Evaluating design is a subjective response to an object informed by study. That is, a viewer brings his or her prejudices to the evaluation of jewelry (or any other work). If the viewer has studied a body of work, again whether jewelry or another type of endeavor, the greater the likelihood that the viewer can understand and explain his or her subjective design preferences. This of course is a fancy way of saying all of us like certain things better than other things.
Fringes, whether chain or gemstone, aren’t “good” or “bad.” They’re a design element and what counts is how they’re used.

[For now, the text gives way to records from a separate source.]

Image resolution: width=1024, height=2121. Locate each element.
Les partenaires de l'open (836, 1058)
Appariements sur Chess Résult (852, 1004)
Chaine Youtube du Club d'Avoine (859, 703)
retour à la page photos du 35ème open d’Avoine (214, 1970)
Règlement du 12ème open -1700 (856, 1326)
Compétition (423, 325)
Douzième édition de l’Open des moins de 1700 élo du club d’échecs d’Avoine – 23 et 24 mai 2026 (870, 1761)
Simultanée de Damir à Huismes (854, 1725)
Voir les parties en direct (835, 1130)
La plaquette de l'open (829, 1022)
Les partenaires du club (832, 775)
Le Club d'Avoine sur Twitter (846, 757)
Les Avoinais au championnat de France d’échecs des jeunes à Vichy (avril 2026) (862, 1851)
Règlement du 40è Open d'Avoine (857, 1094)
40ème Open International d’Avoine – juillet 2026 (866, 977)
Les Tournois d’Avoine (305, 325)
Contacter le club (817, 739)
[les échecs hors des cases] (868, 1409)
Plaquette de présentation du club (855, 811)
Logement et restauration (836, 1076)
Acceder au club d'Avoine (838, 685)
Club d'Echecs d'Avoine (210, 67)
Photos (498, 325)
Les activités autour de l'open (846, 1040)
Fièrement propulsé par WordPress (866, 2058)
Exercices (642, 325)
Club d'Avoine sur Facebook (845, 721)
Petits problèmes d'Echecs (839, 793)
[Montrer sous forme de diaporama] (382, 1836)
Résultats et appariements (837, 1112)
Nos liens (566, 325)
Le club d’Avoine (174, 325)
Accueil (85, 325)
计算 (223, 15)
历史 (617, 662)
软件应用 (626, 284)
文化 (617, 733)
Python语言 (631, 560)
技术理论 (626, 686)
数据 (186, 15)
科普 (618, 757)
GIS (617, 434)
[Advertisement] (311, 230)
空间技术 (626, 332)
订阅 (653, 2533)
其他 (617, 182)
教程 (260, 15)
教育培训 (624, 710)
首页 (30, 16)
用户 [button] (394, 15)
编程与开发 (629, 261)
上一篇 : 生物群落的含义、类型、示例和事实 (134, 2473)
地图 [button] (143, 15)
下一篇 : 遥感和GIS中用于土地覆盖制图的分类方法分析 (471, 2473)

I looked at the websites of the jewelry designers mentioned in the Professional Jeweller article. And while all of them are using fringes, it seemed to me that the work of Zelia Horsley illustrates the best and worst use of fringes.
In the picture to the left, I organized a collage of what I consider to the best uses of fringes in Horsley’s work.
The designs are all asymmetrical, but the elements don’t compete with one another. This is especially true of the bottom right picture where the fringe that drapes down from the collar could easily compete with the more dominant element.
I’m not sure if the transition material in the upper right picture is metal or leather, but it helps pull the eye to the multiple strands and echoes the black material used in one of the longer strands to provide a unifying element.
The fringes in the first picture appear to flow from the darker element and are in a perfect balance.
In the lower left photo, the darker elements add a point of interest as do the overlapping chains.
Above all, the pieces are wearable and flattering.
To the left are the pieces I consider less successful. The fringes appear to be grafted on to (as opposed to integrated with) the larger chains and because they are so dominant they compete with them. As a result there is no design coherence. (I do, however, like the addition of red stones to the fringe on the bottom left image.)
The major problem with the piece at the bottom right is proportion and wear-ability. The large element, which in itself is well proportioned, looks odd attached to the much smaller, but long chain.
And, I don’t find the asymmetrical band and chain compelling.
Finally, I don’t think these pieces, especially the one at the bottom right especially wearable or flattering.
“Good design” as I’ve mentioned is in the eye of the beholder. Whether we use fringes in our work or other design elements, our job is not to confuse — or at worst — offend that eye.